Szczególnie ważny w kontekście ogłoszonej niedawno pandemii jest fakt, że nawet 20% zarażonych SARS-CoV-2 wymaga opieki zdrowotnej trwającej do kilku tygodni. Z tego względu powinniśmy zadbać o to, aby szpitale były jak najmniej zatłoczone.
Aby w jak najmniejszym stopniu narażać dzieci na kontakt z koronawirusem, powinniśmy przede wszystkim dbać o higienę. Poza częstym myciem rąk, należy również unikać dotykania twarzy. Warto unikać zgromadzeń publicznych. W przypadku najmłodszych, którzy szczególnie chętnie wsadzają sobie palce do ust, profilaktyka jest priorytetem.
Jeśli nie ma takiej konieczności, najlepiej trzymać dzieci z dala od rówieśników – warto więc rozważyć przebywanie wraz z nimi w domu. Ważną kwestią są rutynowe szczepienia. Bo choć nie ma jeszcze skutecznej szczepionki na nowego koronawirusa, to warto zabezpieczyć siebie i otoczenie przed innymi ewentualnościami.

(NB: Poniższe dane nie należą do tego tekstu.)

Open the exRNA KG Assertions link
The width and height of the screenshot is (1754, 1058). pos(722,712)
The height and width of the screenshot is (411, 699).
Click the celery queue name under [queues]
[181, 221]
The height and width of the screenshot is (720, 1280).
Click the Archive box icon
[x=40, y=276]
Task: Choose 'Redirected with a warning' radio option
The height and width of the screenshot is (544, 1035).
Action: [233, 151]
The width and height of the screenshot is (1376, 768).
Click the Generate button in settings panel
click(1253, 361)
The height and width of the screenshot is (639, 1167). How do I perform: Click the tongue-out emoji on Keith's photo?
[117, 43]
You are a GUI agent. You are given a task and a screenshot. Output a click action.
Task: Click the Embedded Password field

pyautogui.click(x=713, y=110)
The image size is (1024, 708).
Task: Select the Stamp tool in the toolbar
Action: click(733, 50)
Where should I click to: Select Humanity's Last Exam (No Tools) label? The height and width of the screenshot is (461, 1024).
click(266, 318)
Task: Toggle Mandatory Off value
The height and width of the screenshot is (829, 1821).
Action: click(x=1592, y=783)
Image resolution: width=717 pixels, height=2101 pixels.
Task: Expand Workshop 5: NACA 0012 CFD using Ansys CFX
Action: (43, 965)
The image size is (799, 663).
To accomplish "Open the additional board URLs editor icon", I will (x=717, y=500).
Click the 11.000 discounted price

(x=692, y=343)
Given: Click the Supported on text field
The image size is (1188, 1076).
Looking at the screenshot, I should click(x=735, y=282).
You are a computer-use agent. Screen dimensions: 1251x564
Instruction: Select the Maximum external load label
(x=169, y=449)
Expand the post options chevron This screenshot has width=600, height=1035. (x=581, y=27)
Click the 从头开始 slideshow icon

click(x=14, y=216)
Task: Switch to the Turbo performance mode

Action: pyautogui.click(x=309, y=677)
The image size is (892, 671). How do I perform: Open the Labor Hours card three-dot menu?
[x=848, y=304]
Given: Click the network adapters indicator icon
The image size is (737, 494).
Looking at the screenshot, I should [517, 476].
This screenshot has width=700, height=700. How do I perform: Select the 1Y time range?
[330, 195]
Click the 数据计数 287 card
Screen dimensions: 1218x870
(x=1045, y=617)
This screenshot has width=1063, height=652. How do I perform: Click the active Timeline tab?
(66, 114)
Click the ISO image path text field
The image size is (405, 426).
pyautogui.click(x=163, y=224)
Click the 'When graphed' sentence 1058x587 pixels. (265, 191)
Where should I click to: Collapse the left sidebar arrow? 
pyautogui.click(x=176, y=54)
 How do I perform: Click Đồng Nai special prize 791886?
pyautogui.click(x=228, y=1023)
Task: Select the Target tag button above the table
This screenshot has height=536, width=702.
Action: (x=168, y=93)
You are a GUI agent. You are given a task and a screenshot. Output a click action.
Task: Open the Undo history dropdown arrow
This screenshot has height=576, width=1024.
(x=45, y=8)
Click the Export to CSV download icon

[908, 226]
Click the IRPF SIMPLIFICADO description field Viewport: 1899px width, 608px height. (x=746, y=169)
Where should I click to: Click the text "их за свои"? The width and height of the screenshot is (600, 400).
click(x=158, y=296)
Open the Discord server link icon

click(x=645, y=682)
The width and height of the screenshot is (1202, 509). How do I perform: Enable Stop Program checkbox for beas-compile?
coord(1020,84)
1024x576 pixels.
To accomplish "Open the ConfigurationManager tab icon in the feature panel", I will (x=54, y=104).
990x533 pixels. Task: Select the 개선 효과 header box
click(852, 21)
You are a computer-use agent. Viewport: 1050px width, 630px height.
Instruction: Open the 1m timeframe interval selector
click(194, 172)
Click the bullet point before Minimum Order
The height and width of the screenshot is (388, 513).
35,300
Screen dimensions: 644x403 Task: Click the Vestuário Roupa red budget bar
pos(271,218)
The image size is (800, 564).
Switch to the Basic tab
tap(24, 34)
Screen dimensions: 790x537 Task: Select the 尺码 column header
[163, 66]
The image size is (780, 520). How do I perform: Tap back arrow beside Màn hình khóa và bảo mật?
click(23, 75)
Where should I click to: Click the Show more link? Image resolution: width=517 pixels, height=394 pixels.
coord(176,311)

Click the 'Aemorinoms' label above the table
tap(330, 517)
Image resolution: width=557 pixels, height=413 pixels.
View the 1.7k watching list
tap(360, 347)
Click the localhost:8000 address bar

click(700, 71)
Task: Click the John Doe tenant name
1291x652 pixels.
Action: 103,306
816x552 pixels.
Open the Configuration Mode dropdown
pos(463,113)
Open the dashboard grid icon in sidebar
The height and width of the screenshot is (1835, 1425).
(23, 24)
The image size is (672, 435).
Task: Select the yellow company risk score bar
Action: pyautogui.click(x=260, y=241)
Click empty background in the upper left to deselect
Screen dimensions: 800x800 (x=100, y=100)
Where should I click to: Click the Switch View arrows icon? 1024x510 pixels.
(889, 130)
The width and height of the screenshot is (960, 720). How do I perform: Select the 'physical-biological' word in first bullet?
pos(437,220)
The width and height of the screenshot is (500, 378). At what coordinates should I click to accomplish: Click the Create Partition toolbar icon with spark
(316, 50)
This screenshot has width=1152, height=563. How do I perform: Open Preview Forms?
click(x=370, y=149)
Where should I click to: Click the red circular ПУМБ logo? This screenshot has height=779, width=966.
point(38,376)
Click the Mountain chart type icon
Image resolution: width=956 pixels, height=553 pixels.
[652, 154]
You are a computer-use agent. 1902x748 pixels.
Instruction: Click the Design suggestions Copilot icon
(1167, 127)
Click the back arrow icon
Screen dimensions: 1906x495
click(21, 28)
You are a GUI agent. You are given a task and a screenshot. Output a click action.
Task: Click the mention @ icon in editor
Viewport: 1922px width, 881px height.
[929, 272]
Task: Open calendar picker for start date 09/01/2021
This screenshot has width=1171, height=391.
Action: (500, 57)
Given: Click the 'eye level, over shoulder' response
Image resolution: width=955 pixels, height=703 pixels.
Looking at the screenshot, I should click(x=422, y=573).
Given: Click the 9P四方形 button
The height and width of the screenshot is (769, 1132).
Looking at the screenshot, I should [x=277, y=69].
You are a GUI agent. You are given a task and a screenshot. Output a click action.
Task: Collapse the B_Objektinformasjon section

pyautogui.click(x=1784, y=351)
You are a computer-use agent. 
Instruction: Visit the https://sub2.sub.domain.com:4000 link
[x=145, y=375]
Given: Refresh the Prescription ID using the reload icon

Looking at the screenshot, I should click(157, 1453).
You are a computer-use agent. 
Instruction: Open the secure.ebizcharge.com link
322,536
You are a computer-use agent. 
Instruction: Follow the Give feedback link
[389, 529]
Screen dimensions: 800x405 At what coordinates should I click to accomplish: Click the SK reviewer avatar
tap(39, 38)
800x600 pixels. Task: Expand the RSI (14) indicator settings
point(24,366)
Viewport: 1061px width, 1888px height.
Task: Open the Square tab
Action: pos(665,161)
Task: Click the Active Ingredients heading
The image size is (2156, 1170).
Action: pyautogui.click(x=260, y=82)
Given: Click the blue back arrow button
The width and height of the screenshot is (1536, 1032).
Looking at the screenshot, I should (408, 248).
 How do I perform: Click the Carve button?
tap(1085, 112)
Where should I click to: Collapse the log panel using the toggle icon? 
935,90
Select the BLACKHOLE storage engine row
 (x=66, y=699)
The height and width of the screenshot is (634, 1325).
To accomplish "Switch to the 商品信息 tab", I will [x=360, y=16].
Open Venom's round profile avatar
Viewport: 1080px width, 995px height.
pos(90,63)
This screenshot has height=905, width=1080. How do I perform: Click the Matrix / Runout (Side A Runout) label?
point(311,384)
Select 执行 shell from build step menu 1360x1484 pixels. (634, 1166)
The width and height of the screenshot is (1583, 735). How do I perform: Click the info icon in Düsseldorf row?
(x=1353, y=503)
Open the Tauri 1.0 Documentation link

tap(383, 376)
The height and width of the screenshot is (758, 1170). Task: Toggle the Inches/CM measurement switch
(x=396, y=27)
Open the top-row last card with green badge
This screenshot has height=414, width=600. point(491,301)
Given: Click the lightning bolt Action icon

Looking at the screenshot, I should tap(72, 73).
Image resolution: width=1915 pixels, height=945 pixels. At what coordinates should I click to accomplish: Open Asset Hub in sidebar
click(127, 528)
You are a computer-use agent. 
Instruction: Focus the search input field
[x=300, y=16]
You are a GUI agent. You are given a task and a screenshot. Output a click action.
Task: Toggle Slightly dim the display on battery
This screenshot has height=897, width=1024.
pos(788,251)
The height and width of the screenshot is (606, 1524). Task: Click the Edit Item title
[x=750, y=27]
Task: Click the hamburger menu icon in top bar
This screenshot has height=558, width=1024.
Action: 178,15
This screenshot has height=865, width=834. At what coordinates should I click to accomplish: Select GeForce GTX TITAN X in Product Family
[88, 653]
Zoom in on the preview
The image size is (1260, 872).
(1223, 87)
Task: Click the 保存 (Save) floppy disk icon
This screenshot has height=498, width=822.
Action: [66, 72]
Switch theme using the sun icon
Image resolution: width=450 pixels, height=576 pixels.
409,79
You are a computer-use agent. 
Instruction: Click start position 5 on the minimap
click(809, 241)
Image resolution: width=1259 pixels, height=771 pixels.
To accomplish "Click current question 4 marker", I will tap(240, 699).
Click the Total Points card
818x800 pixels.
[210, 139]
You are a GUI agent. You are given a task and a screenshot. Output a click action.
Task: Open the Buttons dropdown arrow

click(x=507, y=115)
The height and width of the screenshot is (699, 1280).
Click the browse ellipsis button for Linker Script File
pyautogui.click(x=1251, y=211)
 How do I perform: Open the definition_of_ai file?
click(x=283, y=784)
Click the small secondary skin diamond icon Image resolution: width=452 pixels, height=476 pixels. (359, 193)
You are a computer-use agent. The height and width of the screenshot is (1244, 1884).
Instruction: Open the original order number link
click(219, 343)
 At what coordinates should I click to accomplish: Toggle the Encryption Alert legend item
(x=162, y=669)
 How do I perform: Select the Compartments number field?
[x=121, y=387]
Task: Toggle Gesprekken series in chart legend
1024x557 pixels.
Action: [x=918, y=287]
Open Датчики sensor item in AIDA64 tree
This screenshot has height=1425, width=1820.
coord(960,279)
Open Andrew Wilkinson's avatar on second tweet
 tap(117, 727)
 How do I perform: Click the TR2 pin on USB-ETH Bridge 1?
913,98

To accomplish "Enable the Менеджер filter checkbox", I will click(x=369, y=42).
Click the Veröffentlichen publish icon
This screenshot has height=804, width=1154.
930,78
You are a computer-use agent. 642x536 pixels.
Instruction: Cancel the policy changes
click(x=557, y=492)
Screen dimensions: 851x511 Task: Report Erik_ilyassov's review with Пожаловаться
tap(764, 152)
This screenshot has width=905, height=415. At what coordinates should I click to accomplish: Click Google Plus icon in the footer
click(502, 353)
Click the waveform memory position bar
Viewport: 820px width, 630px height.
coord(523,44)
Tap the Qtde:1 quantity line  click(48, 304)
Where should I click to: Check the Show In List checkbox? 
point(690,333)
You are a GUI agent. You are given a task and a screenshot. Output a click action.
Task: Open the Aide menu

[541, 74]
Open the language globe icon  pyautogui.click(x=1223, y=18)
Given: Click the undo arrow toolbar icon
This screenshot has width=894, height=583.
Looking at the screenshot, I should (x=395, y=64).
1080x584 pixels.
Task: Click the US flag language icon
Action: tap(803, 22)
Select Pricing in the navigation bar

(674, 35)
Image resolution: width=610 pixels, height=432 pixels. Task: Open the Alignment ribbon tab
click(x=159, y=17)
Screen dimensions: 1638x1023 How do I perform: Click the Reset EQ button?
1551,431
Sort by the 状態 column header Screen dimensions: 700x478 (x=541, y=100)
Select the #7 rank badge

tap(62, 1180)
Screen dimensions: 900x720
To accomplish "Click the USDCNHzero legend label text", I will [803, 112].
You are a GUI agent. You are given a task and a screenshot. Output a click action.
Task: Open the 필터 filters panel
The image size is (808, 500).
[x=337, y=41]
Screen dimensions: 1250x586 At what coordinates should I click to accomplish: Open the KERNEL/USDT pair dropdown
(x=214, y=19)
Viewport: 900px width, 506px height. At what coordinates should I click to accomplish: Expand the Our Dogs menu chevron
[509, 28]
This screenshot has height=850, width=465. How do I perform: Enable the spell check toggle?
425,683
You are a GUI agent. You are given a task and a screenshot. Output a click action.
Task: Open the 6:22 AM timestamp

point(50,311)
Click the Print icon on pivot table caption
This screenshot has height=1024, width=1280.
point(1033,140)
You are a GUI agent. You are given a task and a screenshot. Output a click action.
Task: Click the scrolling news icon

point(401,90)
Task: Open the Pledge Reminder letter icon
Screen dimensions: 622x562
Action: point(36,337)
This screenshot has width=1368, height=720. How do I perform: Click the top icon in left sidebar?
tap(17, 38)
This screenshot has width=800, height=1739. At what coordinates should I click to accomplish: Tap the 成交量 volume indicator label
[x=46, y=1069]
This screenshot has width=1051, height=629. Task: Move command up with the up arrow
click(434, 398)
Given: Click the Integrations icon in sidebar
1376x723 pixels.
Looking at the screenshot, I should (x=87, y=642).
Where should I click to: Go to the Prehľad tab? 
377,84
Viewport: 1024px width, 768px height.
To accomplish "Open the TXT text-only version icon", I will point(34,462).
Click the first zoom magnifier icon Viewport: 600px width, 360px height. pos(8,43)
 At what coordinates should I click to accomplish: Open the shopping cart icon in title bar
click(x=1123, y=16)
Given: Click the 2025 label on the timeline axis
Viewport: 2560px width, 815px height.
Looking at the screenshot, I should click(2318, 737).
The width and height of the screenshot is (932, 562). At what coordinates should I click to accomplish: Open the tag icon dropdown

Czytaj też: Czy mycie rąk faktycznie chroni przed koronawirusem?
Eksperci mówią również o tym, jak ważne jest karmienie piersią. Niemowlęta powinny spożywać jedynie mleko matki do 6. miesiąca życia – w kolejnych miesiącach mleko powino stanowić jeden z elementów diety dziecka. Dzięki temu uzyska ono składniki odżywcze wzmacniające odporność.
Poza tym pamiętajmy, że przede wszystkim osoby starsze są narażone na konsekwencje zarażenia SARS-CoV-2. Właśnie dlatego „dziadkowie” nie powinni zajmować się dziećmi, które mogą bezobjawowo przenosić koronawirusa.